The guidance in this article is for the preview version of the Model Serving, formerly Serverless Real-Time Inference, functionality. Databricks recommends you migrate your model serving workflows to the generally available functionality. See Model serving with Databricks.
Preview
This feature is in Public Preview.
This article demonstrates how to enable Serverless Real-Time Inference on your workspace and switch your models from using Legacy MLflow Model Serving to model serving with Serverless Real-Time Inference.
For general information about Serverless Real-Time Inference, see Model serving with Serverless Real-Time Inference.
Requirements
Registered model in the MLflow Model Registry.

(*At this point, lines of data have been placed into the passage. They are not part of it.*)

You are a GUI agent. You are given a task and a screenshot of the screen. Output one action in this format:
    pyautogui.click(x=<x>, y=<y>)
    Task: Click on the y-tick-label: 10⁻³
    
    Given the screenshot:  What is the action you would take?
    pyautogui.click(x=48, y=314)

Cluster Create permissions in your workspace. See Configure cluster creation entitlement.
Can Manage Production Version permissions on the registered model. See MLflow Model permissions.
Significant changes
In Serverless Real-Time Inference, the format of the request to the endpoint and the response from the endpoint are slightly different from Legacy MLflow Model Serving. See Scoring a model endpoint for details on the new format protocol.
In Serverless Real-Time Inference, the endpoint URL includes
model-endpoint
instead ofmodel
Serverless Real-Time Inference includes full support for managing resources with API workflows and is production-ready.
Enable Serverless Real-Time Inference for your workspace
Important
Serverless Real-Time Inference must be enabled for your workspace. The first time that it is enabled for the workspace, the workspace admin must read and accept the terms and conditions.
To enable Serverless Real-Time Inference for your workspace:
Enroll in the preview.
Reach out to your Databricks representative to request to join the Serverless Real-Time Inference public preview.
Databricks sends you a Google form.
Fill out the form and submit it to Databricks. The form includes information about which workspace to enroll.
Wait until Databricks notifies you that your workspace is enrolled in the preview.
As a workspace admin, access the admin settings page.
Select Workspace Settings.
Select MLflow Serverless Real-Time Inference Enablement.
Disable Legacy MLflow Model Serving on your models
Before you can enable Serverless Real-Time Inference for your models, you need to disable Legacy MLflow Model Serving on your currently served models.
The following steps show how to accomplish this with the UI.
Navigate to Models on the sidebar of your Machine Learning workspace.
Select the model for which you want to disable Legacy MLflow Model Serving.
On the Serving tab, select Stop.
A message appears to confirm. Select Stop Serving.
Enable Serverless Real-Time Inference on your models
Once Serverless Real-Time Inference is enabled on your workspace, you will see the following screen on the Serving tab of your registered models. To enable Serverless Real-Time Inference for that model, click the Enable Serverless Real-Time Inference button.

Important
If you do not see that button, but you instead see an Enable Serving button, you are using endpoints for Legacy MLflow Model Serving not Serverless model endpoints. Contact a workspace admin to enable the feature on this workspace.